L1 cell adhesion molecule is a member of the immunoglobulin adhesion protein superfamily and is composed of 6 immunoglobulin-like domains and 5 fibronectin type III-like repeats in the extracellular region and a short cytoplasmic tail.[12] The majority of reported mutations are missense, nonsense, small insertions, or deletions and splice-site are distributed throughout the large extracellular domain of the L1 protein. The nonsense and frameshift variants lead to truncation of the L1 protein. Missense mutations account for over one-third of pathological L1 mutations described. The missense mutation (c.A2351G: p.Tyr784Cys) in the L1CAM we present here is pathogenic according to ClinVar. It is also in the moderate pathogenicity (PM1) group according to the ACMG Standards and Guidelines published by Richards et al.[13] This mutation was reported by Mc Farlane[14] in 5 children with prenatal hydrocephalus, all of whom had died before the age of 1. It is located in a highly conserved region of the second fibronectin type III-like repeats in the extracellular region (Figure 1C). L1 cell adhesion molecule may interact with itself (homophilic) and other molecules (heterophilic), such as axonin-1 and F11, which are known to be cell adhesion molecules of the immunoglobulin superfamily at the neuronal cell surface.[3,12] Previous studies had shown the effect of 12 missense mutations on binding to L1, axonin-1, and F11 and many of those mutations affect all 3 interactions, while some only affects homophilic or heterophilic binding alone.[15] It has been reported that missense mutations are subdivided as “key amino acid residues” and “surface residues.” The missense mutations which affect “key amino acid residues” are located in the extracellular part of L1CAM resulting in the diminution of both homophilic and 3 heterophilic bindings and this might produce more severe neurological problems.[16,17] Since the variant (Tyr784Cys) presented here, located in the second Fn domain, is required for homophilic binding, it is defined as key residue mutation.
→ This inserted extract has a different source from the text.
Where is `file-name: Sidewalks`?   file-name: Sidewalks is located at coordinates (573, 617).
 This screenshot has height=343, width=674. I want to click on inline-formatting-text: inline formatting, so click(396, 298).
Adducted thumbs, which is a characteristic feature of this syndrome, were present bilaterally in 3 patients presented here.[1,7-9] The pathological findings in the central nervous system are reported such as hydrocephalus with or without stenosis of the aqueduct of Sylvius (100%), corpus callosum agenesis/hypogenesis (68%), and/or cerebellar hypoplasia and small brain stem in the patients.[10] Surgical interventions were required in infancy due to the ventriculomegaly and hydrocephaly accompanied by corpus callosum agenesis in our study group. Epilepsy, which was reported in a minority of patients with the L1 syndrome, was present in patient 1. Heterotopic epileptic foci formed by the disrupted and non-migrating neural stem cells are hypothesized to take part in the pathogenesis of epilepsy.[10] In patient 1, epilepsy was also accompanied by hearing loss, which was not a part of the syndrome. The patients presented here had a more moderate course than the reported patients with the same mutation who died before the age of one.[14] This may be due to early surgical interventions or interfamilial variability due to the effect of modifying genes.

In conclusion, L1 syndrome should be considered in both male fetuses with hydrocephalus and also in the differential diagnosis of male children with intellectual disability, hydrocephalus, and adducted thumbs. Besides the presence of severe clinical findings in this kindred family, our findings here support that pathogenic missense mutations which affect key amino acid residues are most likely to lead to a severe phenotype.